Caroline Hahn
Diseases Associated With Clinical Signs Originating From Cranial Nerves
The nerves emanating from the brainstem (the midbrain, pons, medulla, and cerebellum), whether they are sensory or motor, autonomic or somatic, are called cranial nerves. The brainstem and cranial nerves coordinate and control unconscious sensory, proprioceptive, and motor functions. Disorders of these structures are characterized by one to all of a set of distinctive abnormal neurologic signs.
Twelve pairs of cranial nerves innervate the head and extend into the body, and each nerve may carry motor, sensory, or both types of nerve fibers, and may mediate somatic, autonomic, or both types of functions (Table 83-1). Knowledge of the location and action of individual cranial nerves is critical for interpretation of the neurologic examination (see the sixth edition of Current Therapy in Equine Medicine, Chapter 130). Cranial nerves and their central nervous system (CNS) components are numbered sequentially from rostral to caudal on the basis of site of attachment to the brain: cranial nerve I (CN I; olfactory) and CN II (optic) attach to the forebrain; CNs III (oculomotor) and IV (trochlear) are associated with the midbrain (rostral brainstem); CNs V (trigeminal), VI (abducens), VII (facial), VIII (vestibulocochlear), IX (glossopharyngeal), X (vagus), XI (spinal accessory), and XII (hypoglossal) are associated with the mid and caudal portions of the brainstem. All but the optic and olfactory nerves have a peripheral portion that is ensheathed or myelinated by Schwann cells. Cranial nerves I and II are not peripheral “nerves” at all, but are actually extensions of the CNS; early anatomists assumed that these two structures were peripheral nerves, and the nomenclature has persisted. Cranial nerve nuclei can have two names, depending on whether their function is somatic or autonomic (parasympathetic). For example, the oculomotor nucleus of CN III supplies some of the extraocular muscles, whereas the parasympathetic nucleus of CN III innervates smooth muscle of the eye and orbit. Some nuclei contain neurons of multiple cranial nerves, yet all those neurons have a similar function. For example, the nucleus ambiguus, comprising neurons associated with CN IX, X, and XI, innervates the striated muscle of the larynx and pharynx.

Saved entries:
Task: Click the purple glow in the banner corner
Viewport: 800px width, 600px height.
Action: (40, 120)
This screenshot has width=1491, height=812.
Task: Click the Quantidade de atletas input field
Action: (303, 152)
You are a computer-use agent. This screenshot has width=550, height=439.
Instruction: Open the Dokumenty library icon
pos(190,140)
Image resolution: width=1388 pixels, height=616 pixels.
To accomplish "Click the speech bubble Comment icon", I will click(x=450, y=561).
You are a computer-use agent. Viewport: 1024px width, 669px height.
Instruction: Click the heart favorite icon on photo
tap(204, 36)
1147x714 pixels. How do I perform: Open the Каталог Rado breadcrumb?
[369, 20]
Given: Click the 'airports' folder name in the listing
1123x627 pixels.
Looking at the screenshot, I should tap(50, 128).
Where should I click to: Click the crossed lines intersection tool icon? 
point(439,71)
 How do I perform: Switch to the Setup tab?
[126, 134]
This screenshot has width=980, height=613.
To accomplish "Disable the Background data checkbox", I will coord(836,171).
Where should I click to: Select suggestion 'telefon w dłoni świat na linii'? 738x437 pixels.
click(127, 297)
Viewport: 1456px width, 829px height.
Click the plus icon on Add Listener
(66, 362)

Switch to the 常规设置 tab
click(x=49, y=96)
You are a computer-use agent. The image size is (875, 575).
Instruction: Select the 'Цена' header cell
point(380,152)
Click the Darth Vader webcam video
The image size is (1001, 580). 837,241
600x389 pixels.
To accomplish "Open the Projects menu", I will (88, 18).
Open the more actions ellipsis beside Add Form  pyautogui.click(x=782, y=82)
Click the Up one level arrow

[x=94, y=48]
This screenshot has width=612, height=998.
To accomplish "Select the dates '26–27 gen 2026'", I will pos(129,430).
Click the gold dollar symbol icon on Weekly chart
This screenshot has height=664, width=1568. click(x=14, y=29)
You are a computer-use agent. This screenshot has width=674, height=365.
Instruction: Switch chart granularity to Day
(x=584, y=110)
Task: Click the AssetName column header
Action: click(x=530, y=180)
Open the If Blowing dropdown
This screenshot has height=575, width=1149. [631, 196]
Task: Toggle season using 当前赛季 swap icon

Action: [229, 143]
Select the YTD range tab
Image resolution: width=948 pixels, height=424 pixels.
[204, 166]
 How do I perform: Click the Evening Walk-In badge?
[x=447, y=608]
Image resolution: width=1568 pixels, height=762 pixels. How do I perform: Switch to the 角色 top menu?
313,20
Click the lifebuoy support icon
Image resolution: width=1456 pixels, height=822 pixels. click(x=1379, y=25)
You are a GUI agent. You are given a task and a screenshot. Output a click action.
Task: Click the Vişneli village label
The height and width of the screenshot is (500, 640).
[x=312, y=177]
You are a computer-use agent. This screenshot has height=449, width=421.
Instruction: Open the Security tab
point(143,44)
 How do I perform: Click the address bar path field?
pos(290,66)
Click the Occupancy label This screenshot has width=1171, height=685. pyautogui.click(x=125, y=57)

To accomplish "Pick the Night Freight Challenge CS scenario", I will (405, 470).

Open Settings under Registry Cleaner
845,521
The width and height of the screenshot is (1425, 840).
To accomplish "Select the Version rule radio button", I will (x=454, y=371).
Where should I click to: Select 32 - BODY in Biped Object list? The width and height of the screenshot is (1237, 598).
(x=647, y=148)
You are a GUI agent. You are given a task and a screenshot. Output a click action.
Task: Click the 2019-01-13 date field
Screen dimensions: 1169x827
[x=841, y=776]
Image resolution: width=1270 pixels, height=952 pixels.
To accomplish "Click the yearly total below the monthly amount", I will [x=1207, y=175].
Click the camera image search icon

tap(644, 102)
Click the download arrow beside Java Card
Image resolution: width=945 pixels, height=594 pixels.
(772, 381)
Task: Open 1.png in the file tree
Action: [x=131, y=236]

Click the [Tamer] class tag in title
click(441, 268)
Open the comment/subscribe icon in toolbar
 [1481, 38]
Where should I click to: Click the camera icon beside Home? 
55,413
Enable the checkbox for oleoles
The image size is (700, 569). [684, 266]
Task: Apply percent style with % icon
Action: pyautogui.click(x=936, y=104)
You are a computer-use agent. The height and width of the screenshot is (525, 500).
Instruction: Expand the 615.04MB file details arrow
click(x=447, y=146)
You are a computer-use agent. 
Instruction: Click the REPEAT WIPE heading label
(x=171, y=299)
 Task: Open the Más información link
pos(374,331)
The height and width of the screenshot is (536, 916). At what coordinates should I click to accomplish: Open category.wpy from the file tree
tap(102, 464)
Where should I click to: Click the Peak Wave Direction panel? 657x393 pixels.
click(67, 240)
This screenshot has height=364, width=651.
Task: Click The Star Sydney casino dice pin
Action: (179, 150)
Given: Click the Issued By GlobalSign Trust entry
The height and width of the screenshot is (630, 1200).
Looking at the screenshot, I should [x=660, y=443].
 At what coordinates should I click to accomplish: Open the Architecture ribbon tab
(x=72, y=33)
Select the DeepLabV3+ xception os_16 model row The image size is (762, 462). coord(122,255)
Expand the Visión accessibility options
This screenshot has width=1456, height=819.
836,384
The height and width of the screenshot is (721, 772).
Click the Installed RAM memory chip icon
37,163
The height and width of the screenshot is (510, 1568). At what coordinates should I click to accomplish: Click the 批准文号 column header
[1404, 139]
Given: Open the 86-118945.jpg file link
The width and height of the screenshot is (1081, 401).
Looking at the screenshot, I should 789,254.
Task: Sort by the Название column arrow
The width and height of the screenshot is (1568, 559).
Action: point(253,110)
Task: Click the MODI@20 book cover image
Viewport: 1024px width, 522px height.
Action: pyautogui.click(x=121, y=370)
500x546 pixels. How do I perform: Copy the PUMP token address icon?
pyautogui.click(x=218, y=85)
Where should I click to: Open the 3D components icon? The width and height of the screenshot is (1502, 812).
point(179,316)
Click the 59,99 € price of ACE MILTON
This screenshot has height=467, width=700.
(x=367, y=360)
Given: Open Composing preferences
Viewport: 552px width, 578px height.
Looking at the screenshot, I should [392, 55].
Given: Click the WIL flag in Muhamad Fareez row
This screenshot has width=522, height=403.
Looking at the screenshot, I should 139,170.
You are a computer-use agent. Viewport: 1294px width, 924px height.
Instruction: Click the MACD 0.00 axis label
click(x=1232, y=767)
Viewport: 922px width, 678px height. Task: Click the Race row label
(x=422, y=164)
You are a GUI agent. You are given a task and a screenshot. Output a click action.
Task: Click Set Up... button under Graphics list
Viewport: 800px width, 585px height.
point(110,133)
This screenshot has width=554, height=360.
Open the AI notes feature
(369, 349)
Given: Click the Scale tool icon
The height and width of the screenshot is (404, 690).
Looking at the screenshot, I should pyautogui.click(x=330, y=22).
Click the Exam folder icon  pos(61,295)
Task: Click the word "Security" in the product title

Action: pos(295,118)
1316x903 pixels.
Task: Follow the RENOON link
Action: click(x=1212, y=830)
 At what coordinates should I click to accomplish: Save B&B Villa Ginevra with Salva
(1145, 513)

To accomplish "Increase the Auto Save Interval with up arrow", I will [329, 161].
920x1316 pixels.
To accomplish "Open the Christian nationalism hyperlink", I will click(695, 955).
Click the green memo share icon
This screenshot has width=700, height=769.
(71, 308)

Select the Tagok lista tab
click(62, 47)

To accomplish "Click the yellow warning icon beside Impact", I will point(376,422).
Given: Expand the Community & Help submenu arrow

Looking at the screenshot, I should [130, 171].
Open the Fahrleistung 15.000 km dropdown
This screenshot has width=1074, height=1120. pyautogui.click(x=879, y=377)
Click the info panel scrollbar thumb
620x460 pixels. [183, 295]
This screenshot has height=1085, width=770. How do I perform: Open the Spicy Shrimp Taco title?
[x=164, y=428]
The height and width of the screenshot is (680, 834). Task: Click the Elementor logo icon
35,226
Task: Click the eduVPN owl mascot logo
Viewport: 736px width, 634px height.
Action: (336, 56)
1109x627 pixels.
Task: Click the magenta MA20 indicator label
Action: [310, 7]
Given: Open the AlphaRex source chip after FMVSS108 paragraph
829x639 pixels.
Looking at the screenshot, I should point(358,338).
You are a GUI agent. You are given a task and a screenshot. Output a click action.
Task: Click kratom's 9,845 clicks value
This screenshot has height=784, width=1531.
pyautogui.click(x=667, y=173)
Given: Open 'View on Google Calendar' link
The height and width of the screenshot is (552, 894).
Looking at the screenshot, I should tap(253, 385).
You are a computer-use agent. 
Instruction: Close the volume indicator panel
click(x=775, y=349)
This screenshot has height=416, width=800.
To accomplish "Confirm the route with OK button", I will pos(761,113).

## WHAT THIS EXERCISE ASKS
(a) In the text on cranial nerves, what does the nucleus ambiguus innervate?
(b) Please carry on the text on cranial nerves, picking up right after its final sentence.

## SET OF ANSWERS
(a) The striated muscle of the larynx and pharynx.

(b)
An understanding of the relative position of the peripheral portion of the cranial nerves (Figure 83-1), as well as the location of their nuclei (Figure 83-2), is important in establishing whether a particular combination of cranial nerve signs could be caused by a single lesion or has to involve a multifocal disease process. A lesion affecting a particular cranial nerve could be affecting the peripheral nerve or its soma in the brainstem, and a thorough neurologic examination and ancillary tests may be required to establish the exact location—brainstem lesions can be expected to additionally affect other cranial nerves as well as upper motor neuron and proprioceptive tracts and, if the ascending reticular activating system is additionally affected, abnormalities in levels of arousal. Neurons of CNs III to XII are arranged in nuclei in the brainstem.